Así, Argentina no dejó de correr la misma suerte que las de sus hermanas repúblicas iberoamericanas y de ser un país que -proyecto industrialista-desarrollista burgués mediante, aunque fallido- presumía hace 50 años de tener una industria pujante con pleno empleo de calidad, una clase obrera organizada, una cultura y una ciencia de excelencia basada en el sistema público estatal de enseñanza que le dio a la nación cinco premios Nobel y colocó a la Argentina en el lugar de ser el único país de iberoamérica en dominar el ciclo completo de la energía nuclear; pasamos a ser este país que tenemos hoy, caracterizado por repartidores de pizzas a domicilio en motitos o bicicletas destartaladas, choferes de Uber, jóvenes que llegan a los últimos años de escuela secundaria con déficit para leer, redactar e interpretar textos (denotando una crisis educativa sin precedentes dónde las escuelas primarias se vieron convertidas en merenderos y la secundarias en guarderías de adolescentes), masas de desarrapados viviendo en villas miserias con problemas de hambre y de infraestructuras, una informalidad laboral que sobrepasa al 45% de la masa laboral en actividad, desocupación galopante (más de 275.000 despidos desde que asumió Milei) encubierta por trabajos precarios de plataformas, cierres masivos de empresas (en Argentina cierran 30 empresas por día desde que asumió Milei), sueldos que no llegan a completar la canasta básica de una familia tipo, jubilados con haberes de indigencia (y encima apaleados por la fuerza pública), un sistema de salud pública al borde del colapso, fuga de científicos al exterior, docentes con salarios de hambre…y una lista interminable de calamidades.

En la Era en que la productividad social del trabajo humano está rompiendo todos los límites conocidos gracias a una economía planificada como la China socialista; las clases dominantes vernáculas han decidido emanciparse de la suerte de su nación denotando su esencia cosmopolita-capitalista (y por ende su falta de conciencia nacional) e ir contra la Historia, contra sus intereses estratégicos de largo plazo y aliarse con la potencia anglocapitalista decadente.
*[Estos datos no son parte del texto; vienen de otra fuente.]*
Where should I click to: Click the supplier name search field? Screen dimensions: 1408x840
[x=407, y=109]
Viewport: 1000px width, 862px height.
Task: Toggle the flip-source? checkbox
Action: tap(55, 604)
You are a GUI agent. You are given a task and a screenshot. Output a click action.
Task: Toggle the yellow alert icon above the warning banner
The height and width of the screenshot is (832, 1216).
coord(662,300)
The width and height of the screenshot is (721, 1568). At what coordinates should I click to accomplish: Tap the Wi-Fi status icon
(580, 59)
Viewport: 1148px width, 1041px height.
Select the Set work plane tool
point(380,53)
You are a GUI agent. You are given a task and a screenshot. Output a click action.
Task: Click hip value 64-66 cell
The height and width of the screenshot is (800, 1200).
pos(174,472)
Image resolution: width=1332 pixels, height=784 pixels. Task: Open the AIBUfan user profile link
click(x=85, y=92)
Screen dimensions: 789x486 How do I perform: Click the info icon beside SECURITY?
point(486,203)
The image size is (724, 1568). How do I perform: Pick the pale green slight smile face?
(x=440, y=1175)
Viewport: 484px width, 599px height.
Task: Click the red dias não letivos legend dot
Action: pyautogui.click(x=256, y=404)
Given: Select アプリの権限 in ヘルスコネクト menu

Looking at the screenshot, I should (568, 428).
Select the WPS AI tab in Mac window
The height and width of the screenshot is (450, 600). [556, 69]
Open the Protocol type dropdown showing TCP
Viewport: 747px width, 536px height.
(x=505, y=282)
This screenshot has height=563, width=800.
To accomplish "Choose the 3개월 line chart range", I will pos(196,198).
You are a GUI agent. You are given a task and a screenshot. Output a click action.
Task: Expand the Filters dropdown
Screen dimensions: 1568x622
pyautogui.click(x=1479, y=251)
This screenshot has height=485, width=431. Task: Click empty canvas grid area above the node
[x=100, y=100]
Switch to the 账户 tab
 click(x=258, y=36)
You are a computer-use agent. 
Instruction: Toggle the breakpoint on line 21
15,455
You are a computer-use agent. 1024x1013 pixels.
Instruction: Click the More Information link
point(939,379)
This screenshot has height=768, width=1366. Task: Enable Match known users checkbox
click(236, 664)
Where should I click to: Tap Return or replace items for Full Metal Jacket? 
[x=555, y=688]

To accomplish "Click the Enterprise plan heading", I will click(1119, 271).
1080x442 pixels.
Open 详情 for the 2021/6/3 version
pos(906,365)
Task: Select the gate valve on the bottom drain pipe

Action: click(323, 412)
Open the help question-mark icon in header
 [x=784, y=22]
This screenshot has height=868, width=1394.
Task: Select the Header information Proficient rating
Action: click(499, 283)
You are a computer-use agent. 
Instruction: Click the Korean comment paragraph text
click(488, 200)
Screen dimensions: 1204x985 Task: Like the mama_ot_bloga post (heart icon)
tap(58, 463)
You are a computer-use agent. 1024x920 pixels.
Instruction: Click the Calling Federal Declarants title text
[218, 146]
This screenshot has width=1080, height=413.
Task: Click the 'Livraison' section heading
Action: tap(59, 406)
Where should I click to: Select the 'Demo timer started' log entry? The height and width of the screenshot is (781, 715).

Y mientras esto sucede, la clase obrera nacional vapuleada, fragmentada y rota en mil pedazos, ni siquiera tiene conciencia de sí y sus direcciones parecen correr sin sentido como gallinas decapitadas ante el nuevo “tsunami” liberal mileísta.

De esta manera, la destrucción de la Argentina industrial es la destrucción de la posibilidad de soberanía y de la viabilidad de nuestra comunidad para su recurrencia. Esto nos condena a ser una nación formal corriendo la misma suerte que la gran mayoría de las naciones de la iberofonía, que en los hechos se reduce a un territorio poblado por unos pocos millones de sujetos alienados, subordinado al interés de la clase dominante imperialista de la potencia anglocapitalista del hemisferio en maridaje con un bloque de clases dominantes local. Una Argentina neocolonial, minera y pastoril sacrificada en el altar del consenso liberal.